- [Exercise prompt] Rewrite the entries below with "At what coordinates should I click to accomplish" replaced by "Where do I click to accomplish" everywhere it occurs, keeping all else the same.
____ Dataset
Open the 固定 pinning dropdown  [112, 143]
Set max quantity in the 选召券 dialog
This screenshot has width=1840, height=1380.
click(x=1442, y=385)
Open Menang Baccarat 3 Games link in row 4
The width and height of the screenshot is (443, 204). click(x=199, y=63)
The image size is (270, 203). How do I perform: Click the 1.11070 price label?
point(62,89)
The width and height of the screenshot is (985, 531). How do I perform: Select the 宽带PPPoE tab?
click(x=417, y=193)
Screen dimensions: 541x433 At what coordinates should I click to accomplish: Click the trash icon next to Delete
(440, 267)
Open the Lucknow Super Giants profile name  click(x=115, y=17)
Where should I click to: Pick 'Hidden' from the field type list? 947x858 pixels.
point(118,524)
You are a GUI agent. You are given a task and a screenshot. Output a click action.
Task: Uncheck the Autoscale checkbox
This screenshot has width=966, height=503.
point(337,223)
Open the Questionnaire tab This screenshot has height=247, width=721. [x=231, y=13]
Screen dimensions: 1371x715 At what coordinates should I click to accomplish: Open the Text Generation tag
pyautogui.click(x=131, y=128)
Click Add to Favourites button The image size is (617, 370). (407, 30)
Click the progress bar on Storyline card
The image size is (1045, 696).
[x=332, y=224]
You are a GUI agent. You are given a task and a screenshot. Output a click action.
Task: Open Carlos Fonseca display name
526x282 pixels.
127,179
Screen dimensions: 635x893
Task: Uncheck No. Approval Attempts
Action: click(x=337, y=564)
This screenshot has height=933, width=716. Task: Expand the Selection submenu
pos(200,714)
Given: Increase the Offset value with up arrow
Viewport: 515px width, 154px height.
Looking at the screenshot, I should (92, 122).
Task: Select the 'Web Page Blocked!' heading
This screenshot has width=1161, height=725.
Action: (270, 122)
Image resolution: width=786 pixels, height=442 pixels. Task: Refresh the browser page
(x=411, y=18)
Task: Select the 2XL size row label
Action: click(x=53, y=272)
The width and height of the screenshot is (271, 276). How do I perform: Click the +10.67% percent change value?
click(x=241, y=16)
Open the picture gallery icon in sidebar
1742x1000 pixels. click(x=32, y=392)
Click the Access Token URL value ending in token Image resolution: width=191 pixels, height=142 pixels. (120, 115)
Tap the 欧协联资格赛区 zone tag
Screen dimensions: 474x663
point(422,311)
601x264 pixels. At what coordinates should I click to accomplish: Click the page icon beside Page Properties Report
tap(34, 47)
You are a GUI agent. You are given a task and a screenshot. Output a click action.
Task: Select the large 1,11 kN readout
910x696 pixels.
________
- [Solution for this task]
Open the 固定 pinning dropdown  [112, 143]
Set max quantity in the 选召券 dialog
This screenshot has width=1840, height=1380.
click(x=1442, y=385)
Open Menang Baccarat 3 Games link in row 4
The width and height of the screenshot is (443, 204). click(x=199, y=63)
The image size is (270, 203). How do I perform: Click the 1.11070 price label?
point(62,89)
The width and height of the screenshot is (985, 531). How do I perform: Select the 宽带PPPoE tab?
click(x=417, y=193)
Screen dimensions: 541x433 Where do I click to accomplish: Click the trash icon next to Delete
(440, 267)
Open the Lucknow Super Giants profile name  click(x=115, y=17)
Where should I click to: Pick 'Hidden' from the field type list? 947x858 pixels.
point(118,524)
You are a GUI agent. You are given a task and a screenshot. Output a click action.
Task: Uncheck the Autoscale checkbox
This screenshot has width=966, height=503.
point(337,223)
Open the Questionnaire tab This screenshot has height=247, width=721. [x=231, y=13]
Screen dimensions: 1371x715 Where do I click to accomplish: Open the Text Generation tag
pyautogui.click(x=131, y=128)
Click Add to Favourites button The image size is (617, 370). (407, 30)
Click the progress bar on Storyline card
The image size is (1045, 696).
[x=332, y=224]
You are a GUI agent. You are given a task and a screenshot. Output a click action.
Task: Open Carlos Fonseca display name
526x282 pixels.
127,179
Screen dimensions: 635x893
Task: Uncheck No. Approval Attempts
Action: click(x=337, y=564)
This screenshot has height=933, width=716. Task: Expand the Selection submenu
pos(200,714)
Given: Increase the Offset value with up arrow
Viewport: 515px width, 154px height.
Looking at the screenshot, I should (92, 122).
Task: Select the 'Web Page Blocked!' heading
This screenshot has width=1161, height=725.
Action: (270, 122)
Image resolution: width=786 pixels, height=442 pixels. Task: Refresh the browser page
(x=411, y=18)
Task: Select the 2XL size row label
Action: click(x=53, y=272)
The width and height of the screenshot is (271, 276). How do I perform: Click the +10.67% percent change value?
click(x=241, y=16)
Open the picture gallery icon in sidebar
1742x1000 pixels. click(x=32, y=392)
Click the Access Token URL value ending in token Image resolution: width=191 pixels, height=142 pixels. (120, 115)
Tap the 欧协联资格赛区 zone tag
Screen dimensions: 474x663
point(422,311)
601x264 pixels. Where do I click to accomplish: Click the page icon beside Page Properties Report
tap(34, 47)
You are a GUI agent. You are given a task and a screenshot. Output a click action.
Task: Select the large 1,11 kN readout
910x696 pixels.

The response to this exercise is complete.